The negative cohort was randomly split into a training (75%), validation (7%), and test set (18%), while the positive cohort was randomly split into a validation (15%) and test set (85%). There was no overlap of patients between sets. The training set consisted of MRI data of 33 women of the negative cohort from which 181,742 patches covering breast tissue were randomly extracted (more details on patch extraction in the “Preprocessing” section and Supplementary Material). The validation set was formed of 3 women from the negative cohort and 3 from the positive cohort, with corresponding randomly sampled 8,185 normal patches and 70 patches from locations with future lesions. The test set consisted of 104,531 randomly sampled normal patches extracted from 8 subjects in the negative cohort, and 455 randomly sampled patches extracted from locations with future lesions from 15 subjects in the positive cohort. The randomly extracted patches of the validation and test set were used to evaluate our anomaly detection approach locally. Two subjects were not part of the local evaluation on patch level because patches extracted from the location of the future lesion also contained more than 50 pixels of background and were therefore excluded.
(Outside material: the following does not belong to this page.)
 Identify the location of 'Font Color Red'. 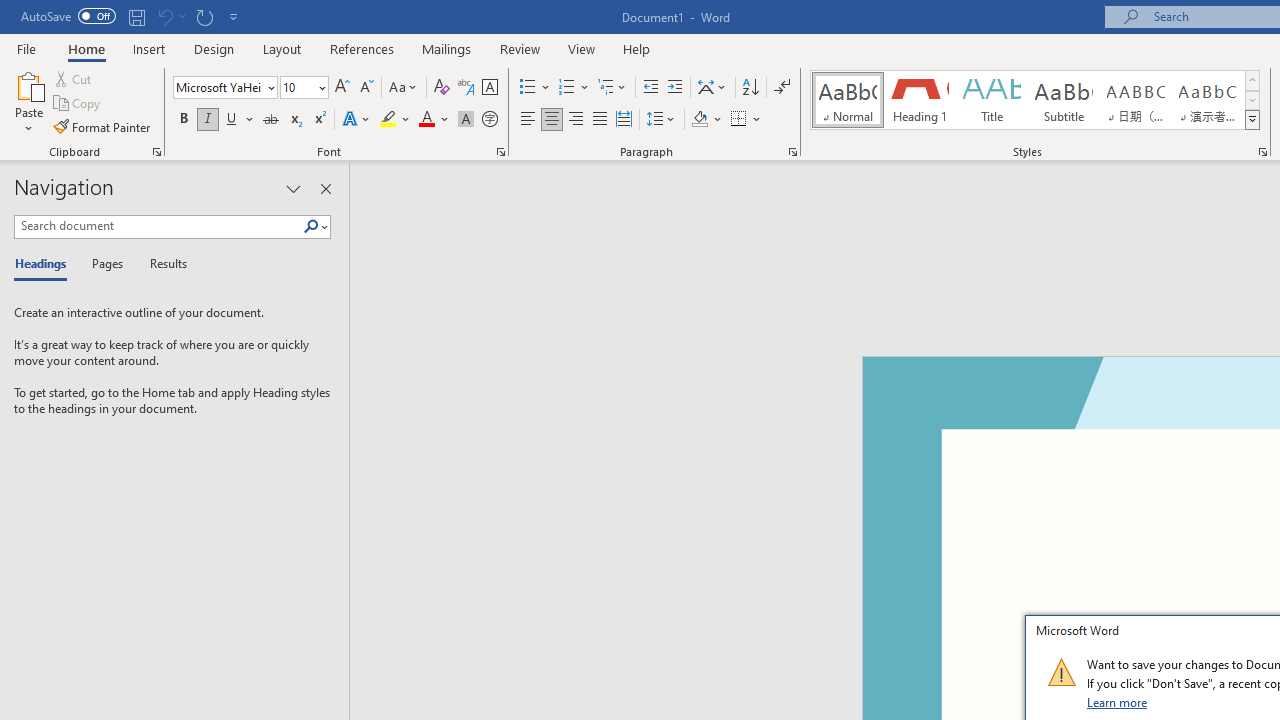
(425, 119).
To extract patches from locations with future lesions, the position was annotated by an expert radiologist with 25 years of experience in breast MRI but without specific training for this study, based on the first contrast-enhanced subtracted image of the visit for which the presence of the lesion was confirmed for the first time. ITK-Snap 3.8.0 was used for annotation (www.itksnap.org [34]). After intra-subject registration of visits, this manual annotation was also available for earlier examinations. See also Fig. 2 for an overview of the dataset creation.
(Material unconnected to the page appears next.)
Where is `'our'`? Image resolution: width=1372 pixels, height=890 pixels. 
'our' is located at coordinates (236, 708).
In addition to local evaluation on the patch level, we also performed an examination-level evaluation, corresponding to a check of the entire MRI scan of a subject for a specific screening visit. For this, we applied our model to the subjects of validation and test set in a sliding window approach over the entire breast tissue. The sliding window approach was applied to all inter-visit difference images of consecutive BI-RADS 1-graded [35] visits available for a subject. As some subjects of the negative cohort provided more than one examination for evaluation, this results in 21 examinations from 11 subjects. In the positive cohort, 20 examinations from 20 subjects were used.

Preprocessing

Preprocessing included automated registration of follow-ups to reach spatial correspondence over time, automated breast segmentation to localize breast tissue in the scans, and extraction of patches as input for anomaly detection by our DL model. 64 × 64 pixel-sized patches were extracted from voxel value difference images Ii,jdiff = Iisub—Ijsub between screening visits i and j. Iisub is the first post-contrast subtracted volume of visit i and i refers to the ith available visit of a subject ordered according to the acquisition date. The lesion annotations were used additionally to extract patches from locations of future lesions. The number of patches extracted from a subject depended on breast size, ranging from around 200 to over 70,000 for subjects of the negative cohort and 20–40 patches of future lesion locations per subject of the positive cohort. More details on registration, segmentation, and patch extraction are provided in the Supplementary Material.

Training a fast anomaly detection generative adversarial network (f-AnoGAN)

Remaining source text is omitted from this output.